[WORKING DATA]:
╔══
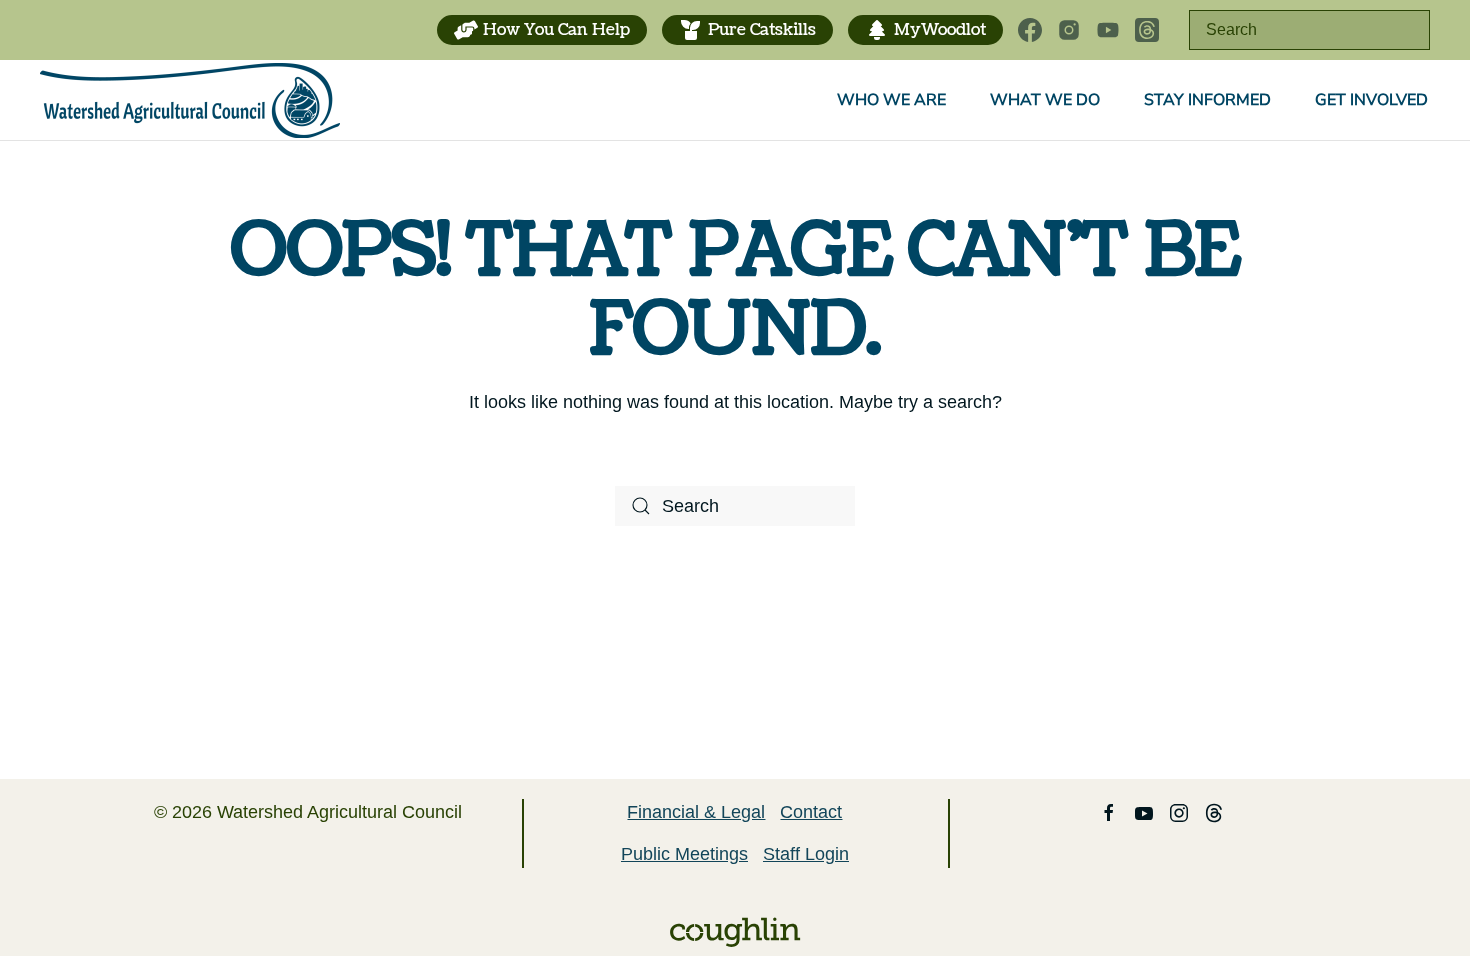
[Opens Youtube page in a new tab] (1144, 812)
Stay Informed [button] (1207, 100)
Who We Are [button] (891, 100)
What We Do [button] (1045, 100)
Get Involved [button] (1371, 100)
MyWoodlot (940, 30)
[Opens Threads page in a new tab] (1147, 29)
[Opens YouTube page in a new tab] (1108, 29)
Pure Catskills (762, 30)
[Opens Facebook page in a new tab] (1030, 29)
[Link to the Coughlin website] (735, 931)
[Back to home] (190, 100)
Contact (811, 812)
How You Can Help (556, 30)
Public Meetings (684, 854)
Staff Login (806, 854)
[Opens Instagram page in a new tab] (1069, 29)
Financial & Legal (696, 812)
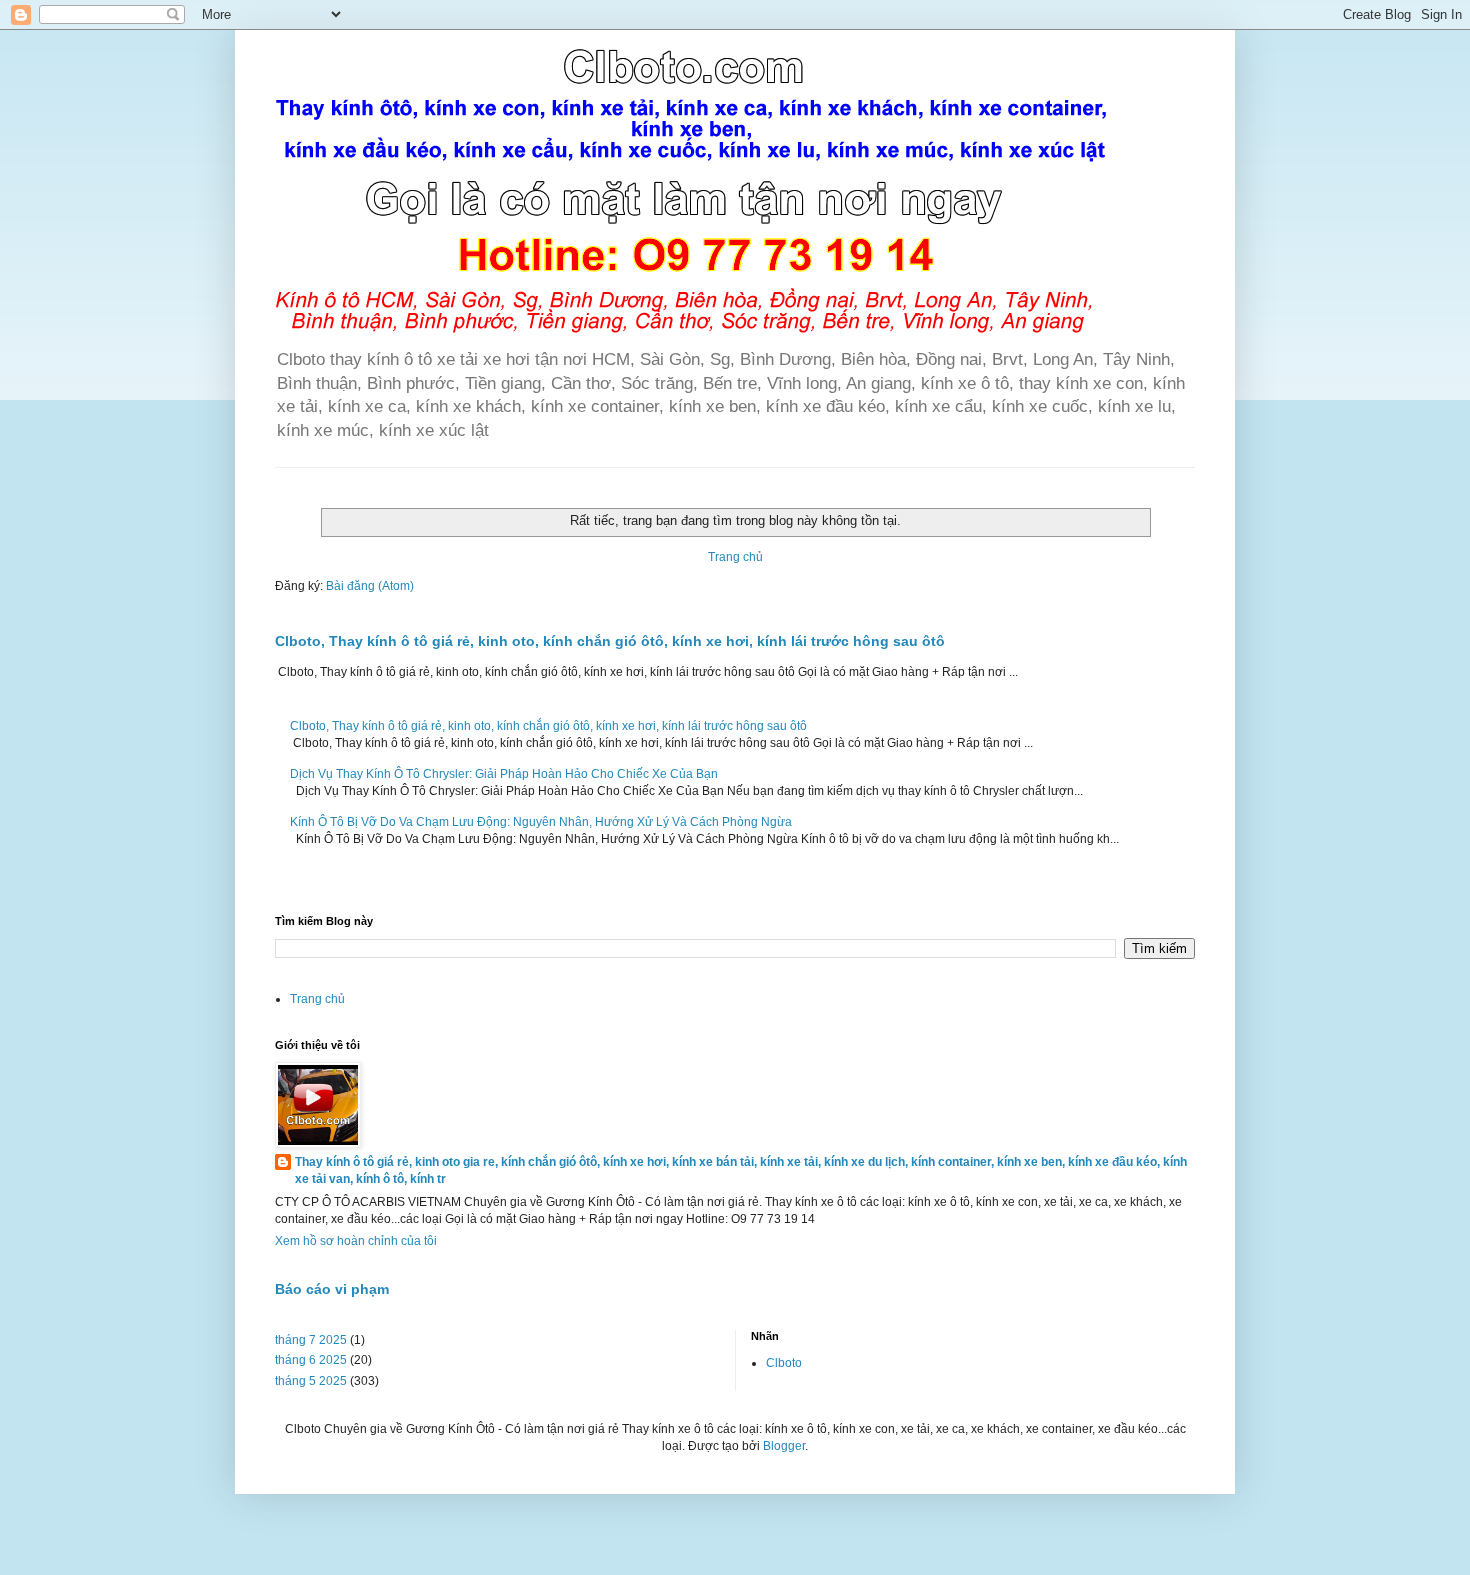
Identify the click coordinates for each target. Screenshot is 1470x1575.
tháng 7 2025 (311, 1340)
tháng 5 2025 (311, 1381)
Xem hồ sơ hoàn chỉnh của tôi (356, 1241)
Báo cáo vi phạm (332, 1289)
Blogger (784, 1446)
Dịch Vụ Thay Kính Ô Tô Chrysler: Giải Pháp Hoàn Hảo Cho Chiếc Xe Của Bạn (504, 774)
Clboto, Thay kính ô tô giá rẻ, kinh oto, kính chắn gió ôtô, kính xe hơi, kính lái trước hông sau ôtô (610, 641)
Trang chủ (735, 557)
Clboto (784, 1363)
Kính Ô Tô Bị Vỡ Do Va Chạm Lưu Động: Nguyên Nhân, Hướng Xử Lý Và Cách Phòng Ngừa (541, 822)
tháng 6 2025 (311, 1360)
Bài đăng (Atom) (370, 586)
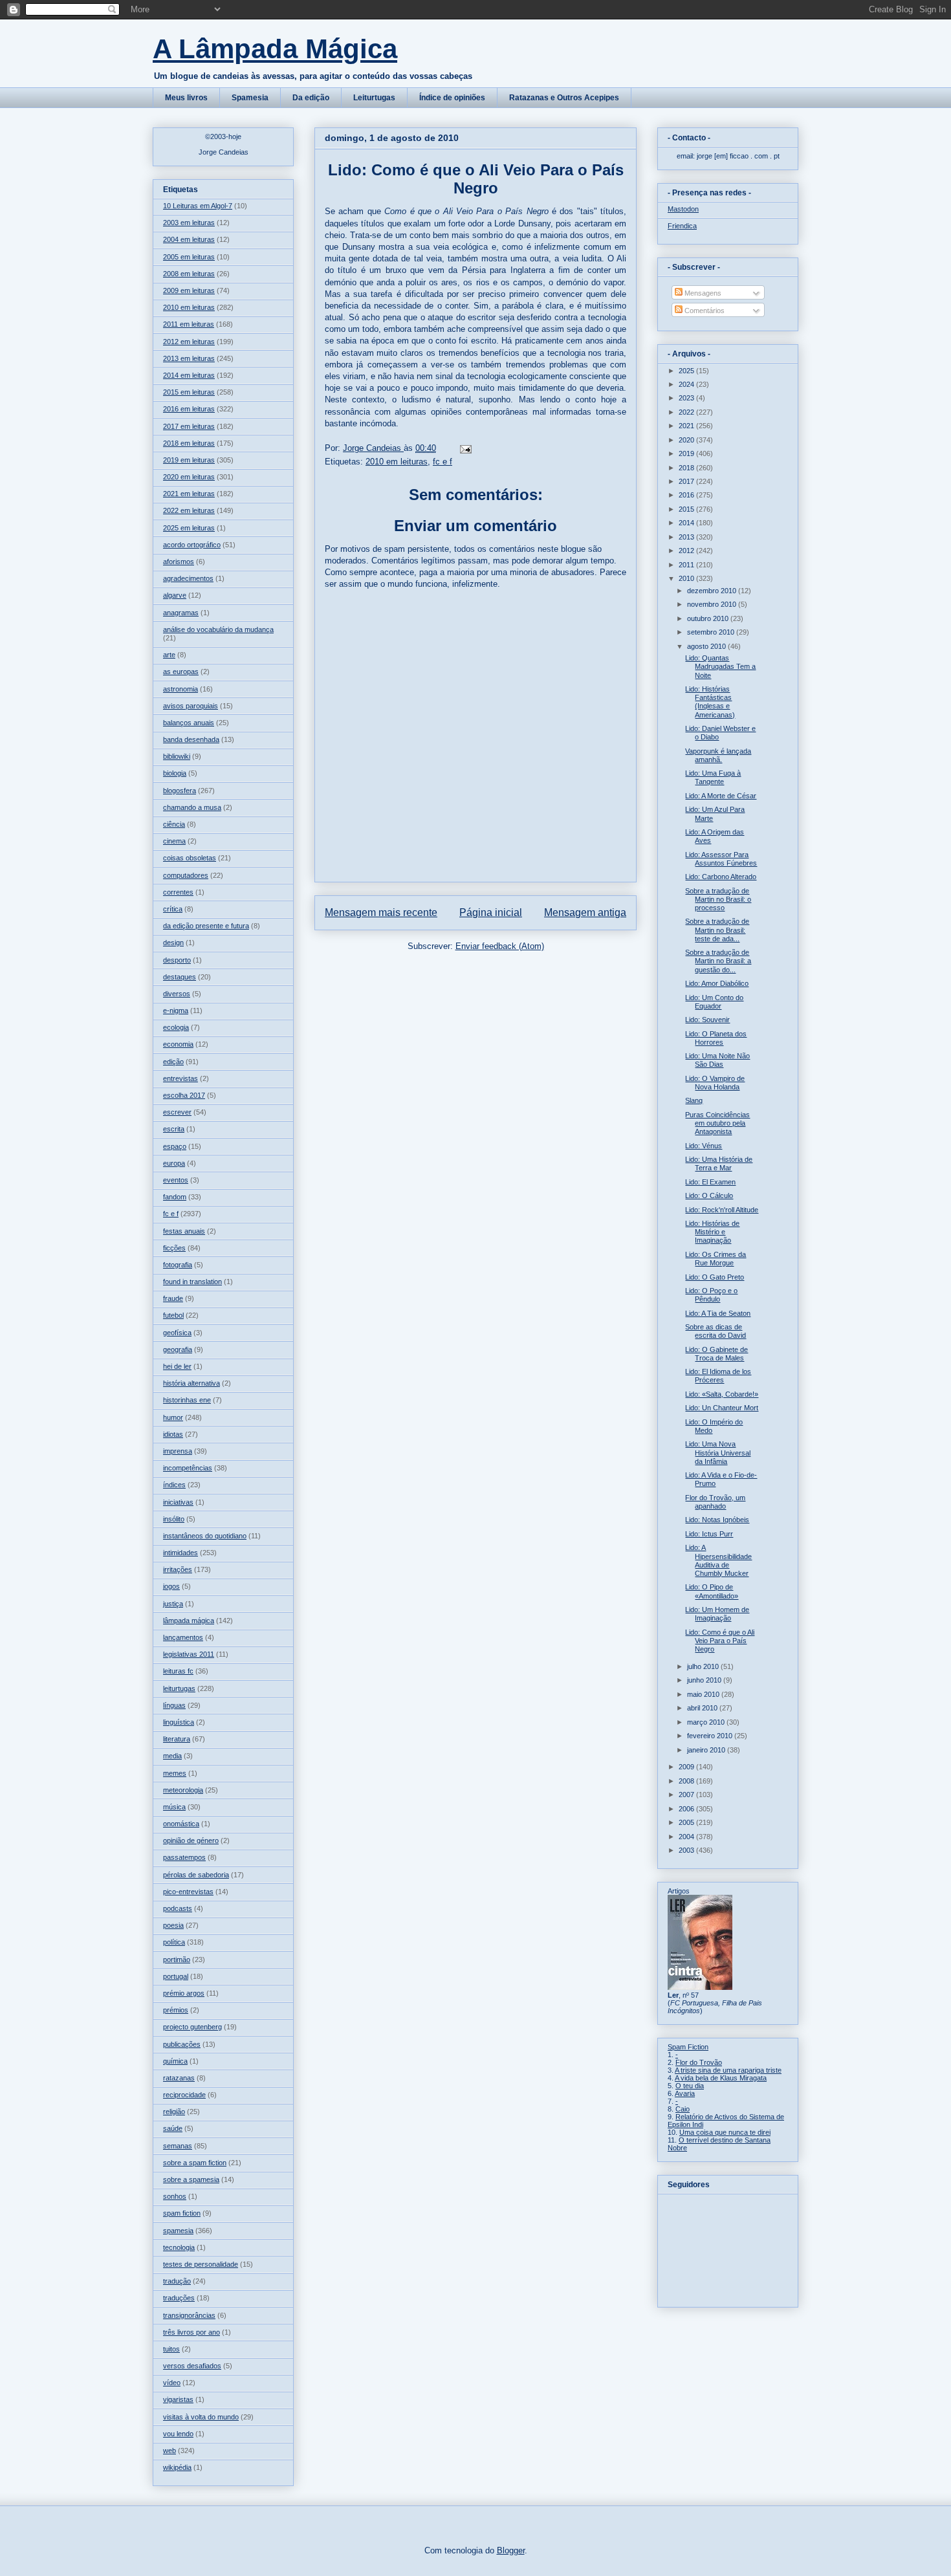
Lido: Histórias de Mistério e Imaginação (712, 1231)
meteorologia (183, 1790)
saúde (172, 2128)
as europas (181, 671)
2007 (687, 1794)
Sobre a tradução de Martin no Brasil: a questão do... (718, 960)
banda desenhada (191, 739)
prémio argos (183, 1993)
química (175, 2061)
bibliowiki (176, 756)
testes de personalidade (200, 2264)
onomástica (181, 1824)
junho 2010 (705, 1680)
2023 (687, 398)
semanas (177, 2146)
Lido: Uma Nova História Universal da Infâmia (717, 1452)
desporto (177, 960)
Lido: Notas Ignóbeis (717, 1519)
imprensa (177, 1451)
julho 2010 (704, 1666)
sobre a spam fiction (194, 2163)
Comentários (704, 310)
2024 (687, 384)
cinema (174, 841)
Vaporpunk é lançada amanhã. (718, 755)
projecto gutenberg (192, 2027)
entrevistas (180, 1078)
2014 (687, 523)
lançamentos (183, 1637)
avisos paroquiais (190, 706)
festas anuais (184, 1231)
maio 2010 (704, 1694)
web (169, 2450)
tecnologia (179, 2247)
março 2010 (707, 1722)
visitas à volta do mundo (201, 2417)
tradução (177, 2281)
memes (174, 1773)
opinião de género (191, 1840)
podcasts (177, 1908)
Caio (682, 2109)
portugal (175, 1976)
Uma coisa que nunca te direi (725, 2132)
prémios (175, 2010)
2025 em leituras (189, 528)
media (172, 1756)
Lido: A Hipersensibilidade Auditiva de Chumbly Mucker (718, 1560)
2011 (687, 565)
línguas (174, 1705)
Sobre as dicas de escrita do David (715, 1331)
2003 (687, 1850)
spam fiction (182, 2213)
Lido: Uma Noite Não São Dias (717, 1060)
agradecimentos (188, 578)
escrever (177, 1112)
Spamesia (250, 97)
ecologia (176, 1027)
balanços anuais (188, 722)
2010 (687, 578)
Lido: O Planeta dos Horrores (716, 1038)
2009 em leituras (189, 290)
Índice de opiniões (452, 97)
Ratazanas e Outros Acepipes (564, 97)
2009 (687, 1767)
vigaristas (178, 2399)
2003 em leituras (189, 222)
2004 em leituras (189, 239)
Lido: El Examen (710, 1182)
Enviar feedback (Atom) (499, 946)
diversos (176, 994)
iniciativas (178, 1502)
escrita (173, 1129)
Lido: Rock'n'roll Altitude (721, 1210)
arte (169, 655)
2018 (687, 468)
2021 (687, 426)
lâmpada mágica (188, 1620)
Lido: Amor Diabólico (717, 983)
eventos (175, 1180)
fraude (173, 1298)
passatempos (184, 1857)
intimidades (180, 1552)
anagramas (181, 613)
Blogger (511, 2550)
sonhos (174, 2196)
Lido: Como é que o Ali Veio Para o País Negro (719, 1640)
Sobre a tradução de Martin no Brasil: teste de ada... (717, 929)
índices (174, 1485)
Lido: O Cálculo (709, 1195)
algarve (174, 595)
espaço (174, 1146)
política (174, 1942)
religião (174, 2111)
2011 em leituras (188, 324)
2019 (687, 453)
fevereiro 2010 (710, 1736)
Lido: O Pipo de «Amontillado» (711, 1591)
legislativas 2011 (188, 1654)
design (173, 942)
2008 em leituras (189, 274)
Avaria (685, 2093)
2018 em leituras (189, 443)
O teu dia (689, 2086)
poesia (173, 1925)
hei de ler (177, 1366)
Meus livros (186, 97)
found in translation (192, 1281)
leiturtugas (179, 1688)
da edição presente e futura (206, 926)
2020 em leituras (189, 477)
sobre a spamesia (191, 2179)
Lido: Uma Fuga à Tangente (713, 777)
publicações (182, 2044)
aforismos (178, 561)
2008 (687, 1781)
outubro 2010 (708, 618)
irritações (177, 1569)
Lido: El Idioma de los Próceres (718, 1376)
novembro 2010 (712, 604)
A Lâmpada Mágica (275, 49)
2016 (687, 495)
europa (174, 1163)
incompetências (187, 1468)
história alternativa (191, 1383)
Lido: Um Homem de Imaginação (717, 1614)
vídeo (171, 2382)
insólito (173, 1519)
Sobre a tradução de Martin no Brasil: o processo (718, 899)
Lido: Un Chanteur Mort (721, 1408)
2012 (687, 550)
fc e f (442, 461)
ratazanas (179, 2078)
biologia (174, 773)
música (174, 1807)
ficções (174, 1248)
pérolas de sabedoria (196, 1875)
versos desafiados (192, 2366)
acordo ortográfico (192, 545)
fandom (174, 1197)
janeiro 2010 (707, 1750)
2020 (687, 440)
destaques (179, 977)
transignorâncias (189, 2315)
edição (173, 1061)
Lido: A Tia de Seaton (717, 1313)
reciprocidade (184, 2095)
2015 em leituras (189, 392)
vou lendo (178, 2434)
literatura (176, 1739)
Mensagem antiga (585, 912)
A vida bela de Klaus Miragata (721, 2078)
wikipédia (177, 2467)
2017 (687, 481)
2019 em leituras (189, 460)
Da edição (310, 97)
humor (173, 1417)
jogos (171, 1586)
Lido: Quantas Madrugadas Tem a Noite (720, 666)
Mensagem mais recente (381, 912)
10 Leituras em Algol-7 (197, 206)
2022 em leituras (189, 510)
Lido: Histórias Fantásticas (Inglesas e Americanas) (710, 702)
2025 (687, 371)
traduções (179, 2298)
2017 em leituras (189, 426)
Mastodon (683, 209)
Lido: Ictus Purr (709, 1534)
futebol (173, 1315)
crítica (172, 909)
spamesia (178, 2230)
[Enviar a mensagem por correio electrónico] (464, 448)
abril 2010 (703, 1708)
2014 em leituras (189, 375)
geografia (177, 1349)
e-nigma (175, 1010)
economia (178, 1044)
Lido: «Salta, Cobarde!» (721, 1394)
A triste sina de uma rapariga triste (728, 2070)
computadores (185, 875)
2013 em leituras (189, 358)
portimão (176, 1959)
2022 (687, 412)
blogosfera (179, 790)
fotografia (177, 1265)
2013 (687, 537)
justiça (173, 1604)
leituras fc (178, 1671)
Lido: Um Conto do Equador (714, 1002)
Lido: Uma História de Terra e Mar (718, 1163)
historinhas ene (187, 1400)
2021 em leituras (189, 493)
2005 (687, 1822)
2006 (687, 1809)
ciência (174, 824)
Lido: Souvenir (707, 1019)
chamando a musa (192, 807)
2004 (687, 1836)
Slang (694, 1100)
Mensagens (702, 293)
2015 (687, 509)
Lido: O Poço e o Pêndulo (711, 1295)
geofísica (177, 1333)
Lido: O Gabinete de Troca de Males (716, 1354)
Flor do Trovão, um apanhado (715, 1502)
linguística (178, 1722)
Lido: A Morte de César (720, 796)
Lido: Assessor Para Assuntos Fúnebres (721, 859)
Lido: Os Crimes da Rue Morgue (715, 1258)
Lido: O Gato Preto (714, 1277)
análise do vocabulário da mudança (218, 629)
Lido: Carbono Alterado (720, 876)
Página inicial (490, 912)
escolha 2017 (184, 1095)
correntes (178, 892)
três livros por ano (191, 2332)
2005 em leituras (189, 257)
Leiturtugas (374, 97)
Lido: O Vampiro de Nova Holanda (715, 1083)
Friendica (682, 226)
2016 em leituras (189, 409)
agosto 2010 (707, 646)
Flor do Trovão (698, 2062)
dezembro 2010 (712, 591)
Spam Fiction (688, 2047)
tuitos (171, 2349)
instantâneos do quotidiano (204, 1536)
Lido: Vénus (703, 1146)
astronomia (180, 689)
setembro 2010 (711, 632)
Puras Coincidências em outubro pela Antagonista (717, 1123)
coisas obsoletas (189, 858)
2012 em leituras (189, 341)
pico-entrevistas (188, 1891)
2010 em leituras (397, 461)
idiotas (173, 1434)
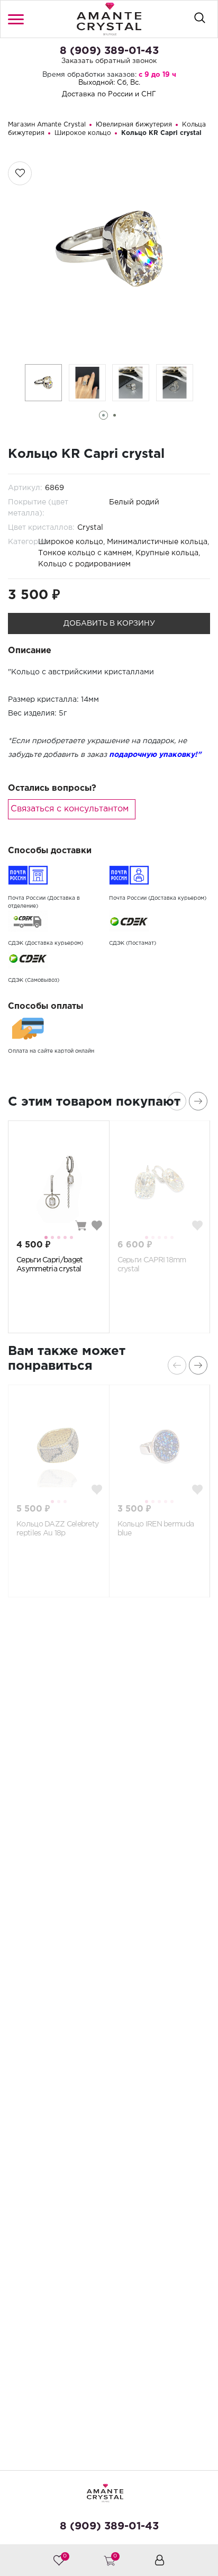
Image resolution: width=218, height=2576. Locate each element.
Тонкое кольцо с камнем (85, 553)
╚══
[TASK DETAILS]:
Print again the lines of the entries above that fall between the line holding "entrevistas (180, 1078)" and the line holding "línguas (174, 1705)", inclusive, exactly as they stand.

[OUTPUT OF THE EXERCISE]:
entrevistas (180, 1078)
2014 (687, 523)
lançamentos (183, 1637)
avisos paroquiais (190, 706)
festas anuais (184, 1231)
maio 2010 (704, 1694)
web (169, 2450)
tecnologia (179, 2247)
março 2010 (707, 1722)
visitas à volta do mundo (201, 2417)
tradução (177, 2281)
memes (174, 1773)
opinião de género (191, 1840)
podcasts (177, 1908)
Caio (682, 2109)
portugal (175, 1976)
Uma coisa que nunca te direi (725, 2132)
prémios (175, 2010)
2025 em leituras (189, 528)
media (172, 1756)
Lido: A Hipersensibilidade Auditiva de Chumbly Mucker (718, 1560)
2011 (687, 565)
línguas (174, 1705)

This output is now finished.